To further explore whether the stimulation effect could be explained by activity rebalancing within the co-tuned network, we implemented a simple model in which a suppression term was applied either to all non-target cells, randomly selected non-target cells, or specifically to non-target co-tuned cells. By comparing three different model outcomes and the real data, we observed a significant effect of the model type (F(3, 3343)=56.243, p<0.0001). Moreover, an interaction between the model type and cell groups was observed (F(3, 3343)=49.635, p<0.0001). Applying suppression to only non-target co-tuned cells during the stimulation session yielded a significant response amplitude decrease for co-tuned cells compared to non-co-tuned cells (F(1, 3343)=48.68, p<0.0001), which resembles the real data. In contrast, applying suppression to all non-target cells and random non-target cells led to similar amplitude changes in both co-tuned and non-co-tuned neurons (F(1, 3343)=0.01, p=0.925 for all suppression; F(1, 3343)=0.05, p=1), which was not observed in either the real data or the simulated data restricted to co-tuned cell suppression (Figure 3D). These results suggest that the target cell stimulation induces a selective activity suppression within the co-tuned network for processing their preferred frequency.

Together, these results indicate that the effect of holographic optogenetic stimulation depends not on the specific tuning of cells, but on the co-tuning between stimulated and non-stimulated neurons. Also, this effect is not driven solely by a few non-target cells with large response changes.

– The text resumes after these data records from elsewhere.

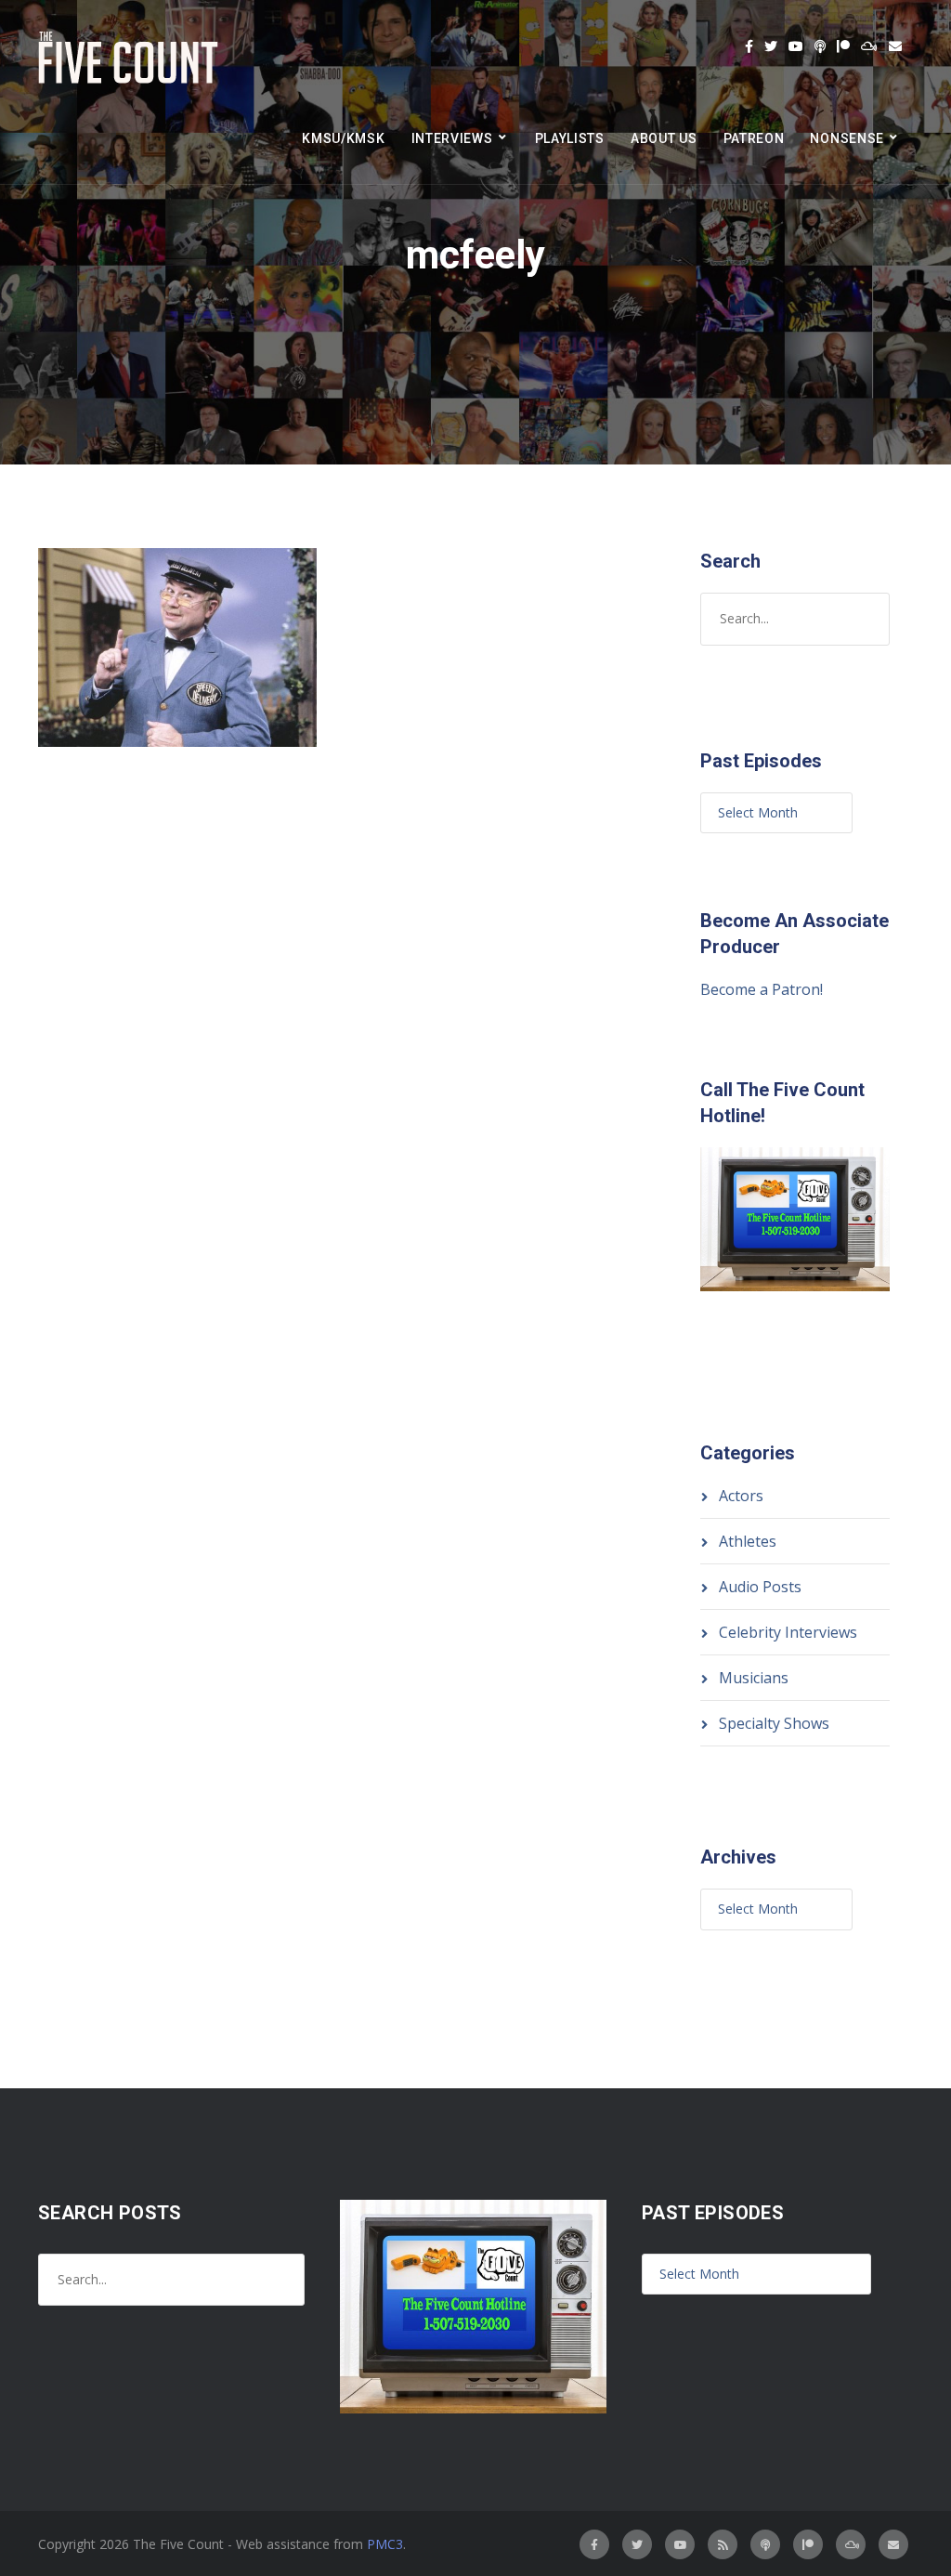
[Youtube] (796, 46)
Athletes (747, 1541)
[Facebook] (749, 46)
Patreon (754, 138)
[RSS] (722, 2544)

Rather, the overall population of cells shows relative response changes due to the stimulation when synchronized with their preferred frequency.

Overall, these results further suggest that when neural activity is increased in a subset of target cells due to photostimulation in addition to the target sound presentation, other co-tuned cells selectively reduce their tone-evoked responses to their preferred tone presentation, indicating that the network rebalances to maintain network activity within a certain range.